Tim Challies has a great post (what’s new?) about Stuart Townend’s hymn “How Deep the Father’s Love for Us.” I love this hymn, and am tickled that it’s in heavy rotation whenever my church observes the Lord’s Supper.
Tim observes the recorded occasions in the Gospels when Jesus successfully evaded death at the hands of His enemies, as it wasn’t His appointed time yet. An angry mob with rocks or people ready to push Him off a cliff did not suffice to murder Christ before His time. In fact, no one could actually do it, in and of themselves. Jesus said that He laid down His life and that no man could take it from Him.
And so it was, even with the cross. Tim (rightly) comes to the conclusion that “it was not the nails that held Jesus to the cross.” But, contrary to Townend’s lyric, it was not “my sin that held Him there”, either. My sin has no more power over Jesus than the mob’s stones or the arms of those who sought to push Him off a cliff.

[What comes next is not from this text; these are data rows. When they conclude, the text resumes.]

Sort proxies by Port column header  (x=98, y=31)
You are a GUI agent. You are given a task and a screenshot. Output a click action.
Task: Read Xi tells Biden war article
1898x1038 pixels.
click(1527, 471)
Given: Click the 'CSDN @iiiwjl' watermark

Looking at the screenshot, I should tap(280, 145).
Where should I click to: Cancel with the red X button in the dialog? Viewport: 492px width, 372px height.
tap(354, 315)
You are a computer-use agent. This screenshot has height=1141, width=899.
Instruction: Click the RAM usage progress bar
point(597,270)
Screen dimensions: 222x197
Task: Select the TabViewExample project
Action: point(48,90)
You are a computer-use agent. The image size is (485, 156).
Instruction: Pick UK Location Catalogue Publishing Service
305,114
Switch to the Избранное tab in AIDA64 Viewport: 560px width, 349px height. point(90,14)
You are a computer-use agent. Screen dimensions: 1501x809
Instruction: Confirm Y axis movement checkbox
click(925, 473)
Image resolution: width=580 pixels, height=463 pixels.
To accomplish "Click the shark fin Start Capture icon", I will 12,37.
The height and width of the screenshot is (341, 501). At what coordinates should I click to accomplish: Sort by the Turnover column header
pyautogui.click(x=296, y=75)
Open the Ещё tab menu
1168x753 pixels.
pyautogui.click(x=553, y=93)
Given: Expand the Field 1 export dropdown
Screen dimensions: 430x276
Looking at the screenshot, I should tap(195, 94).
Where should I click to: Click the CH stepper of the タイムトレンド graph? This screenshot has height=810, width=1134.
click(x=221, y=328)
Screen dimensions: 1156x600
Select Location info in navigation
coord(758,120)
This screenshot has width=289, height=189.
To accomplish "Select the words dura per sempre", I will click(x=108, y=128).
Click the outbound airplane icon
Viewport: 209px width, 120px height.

Now, I understand that Christ chose to die on the cross because of my sin. And I understand the emphasis on my sin, particularly in a time when there seems to be no personal responsibility for one’s own actions. But to say that my sin held Him on the cross swings the pendulum from “no responsibility” to “too much credit” (even if it’s “credit” for a bad thing).
It was not my sin that held him there.
It was His love that held him there.
Semantics? No. It’s the heart of the gospel.